Inference providers — who hosts what, and at what price
A working index of where you can rent a model — Anthropic, OpenAI, Google, the open-weight hosts, and the cloud platforms behind them
First-party vs third-party — the distinction that actually matters
The index — major inference providers as of June 2026
Pricing is per million tokens (MTok) in USD, pulled from each provider's public pricing page. First-party hosts list flagship and budget tiers. Third-party hosts list one or two representative open-weight prices — they all have full catalogs. Always verify on the provider's live pricing page before committing a budget; this market reprices quarterly.

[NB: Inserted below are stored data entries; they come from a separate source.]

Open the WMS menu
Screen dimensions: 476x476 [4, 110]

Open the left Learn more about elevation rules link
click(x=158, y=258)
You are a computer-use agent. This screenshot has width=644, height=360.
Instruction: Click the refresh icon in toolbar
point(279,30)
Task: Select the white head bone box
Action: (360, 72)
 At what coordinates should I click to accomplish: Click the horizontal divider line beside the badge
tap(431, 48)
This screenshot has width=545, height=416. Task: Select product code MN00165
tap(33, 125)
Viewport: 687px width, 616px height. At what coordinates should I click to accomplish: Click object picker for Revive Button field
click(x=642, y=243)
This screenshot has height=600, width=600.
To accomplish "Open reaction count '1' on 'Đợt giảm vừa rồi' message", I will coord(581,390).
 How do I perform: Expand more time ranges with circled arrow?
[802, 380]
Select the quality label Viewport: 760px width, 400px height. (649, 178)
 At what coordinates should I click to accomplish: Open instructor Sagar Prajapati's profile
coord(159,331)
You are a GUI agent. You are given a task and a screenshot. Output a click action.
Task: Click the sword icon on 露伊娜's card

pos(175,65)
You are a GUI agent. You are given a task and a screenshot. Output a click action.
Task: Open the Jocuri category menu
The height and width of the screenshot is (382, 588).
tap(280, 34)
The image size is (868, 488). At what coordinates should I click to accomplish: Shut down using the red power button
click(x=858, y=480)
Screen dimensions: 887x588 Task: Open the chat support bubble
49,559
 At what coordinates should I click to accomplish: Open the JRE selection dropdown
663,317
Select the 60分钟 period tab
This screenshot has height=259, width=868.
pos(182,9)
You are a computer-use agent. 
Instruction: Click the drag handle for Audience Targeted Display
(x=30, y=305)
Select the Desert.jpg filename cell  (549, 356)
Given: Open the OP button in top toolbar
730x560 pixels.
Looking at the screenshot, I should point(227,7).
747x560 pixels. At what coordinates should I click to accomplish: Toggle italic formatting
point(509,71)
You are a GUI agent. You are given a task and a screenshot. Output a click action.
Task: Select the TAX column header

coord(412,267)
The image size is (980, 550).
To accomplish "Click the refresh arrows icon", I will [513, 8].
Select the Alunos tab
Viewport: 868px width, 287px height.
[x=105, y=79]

Anthropic API — first-party Claude
OpenAI API and Azure OpenAI
Google — AI Studio and Vertex AI
Third-party hosts of open-weight models
These providers host Llama, Qwen, DeepSeek, GPT-OSS, Gemma, and Mistral on their own hardware. The model checkpoint is the same across hosts; the price, latency, throughput, and compliance posture differ. Pricing below is illustrative — see the linked official pages in citations for full catalogs.
Groq
Llama 3.3 70B: $0.59 / $0.79 per MTok
LPU inference hardware. Optimized for very low time-to-first-token on open-weight LLMs. Public catalog includes Llama 3.x and Llama 4 variants, GPT-OSS 20B and 120B, Qwen3. Pricing is published per model. Free API key available with rate limits. Compliance certifications not publicly advertised on the pricing page — ask sales for the current posture.
Cerebras
Per-token rates on cerebras.ai/pricing
Wafer-scale inference. Hosts open-weight models including GPT-OSS-120B, Llama 4 Scout, and the GLM family. Tiered offering: free trial, self-serve Developer (add funds from $10), Enterprise. Per-token rates are listed on the pricing page rather than the inference landing page. Compliance posture is documented at the Cerebras trust center.
SambaNova Cloud
10 models on the pricing page
Reconfigurable dataflow hardware (RDU). Hosts DeepSeek (R1-Distill, V3.1, V3.2), Llama 3.3 70B, Llama 4 Maverick 17B, GPT-OSS-120B, Gemma 3 12B and 4 31B, MiniMax-M2.7. Per-million-token pricing is published per model — entry tier around $0.15 / $0.75, premium DeepSeek V3.x around $3.00 / $4.50. Trial credits referenced.
Together AI
25+ chat models, full price list public
Broad catalog of open-weight chat, image, and embedding models on standard GPU infrastructure. Serverless inference starts around $0.10 / $0.10 per MTok (Llama 3 8B Instruct Lite tier) and runs up to ~$1.40 / $4.40 for premium-tier models like GLM-5.1. 'Start for free' messaging on the landing page; compliance not on the pricing page itself.
Fireworks AI
$1 starter credit; cache and batch built in
Open-weight LLM hosting with cache and batch discounts (50% off cached input and batch inference by default). Embeddings from $0.008/MTok for small models. Per-model text and vision prices live in their docs rather than the pricing landing page. $1 free credit on signup.
Replicate
Hybrid: GPU-second, per-token, per-output
Mixed model: most models bill by hardware-seconds (GPU time × duration), some LLMs bill by token, image and video models bill per output unit. Useful when you want pinned model versions and per-version reproducibility. Free tier and compliance certifications not stated on the public pricing page.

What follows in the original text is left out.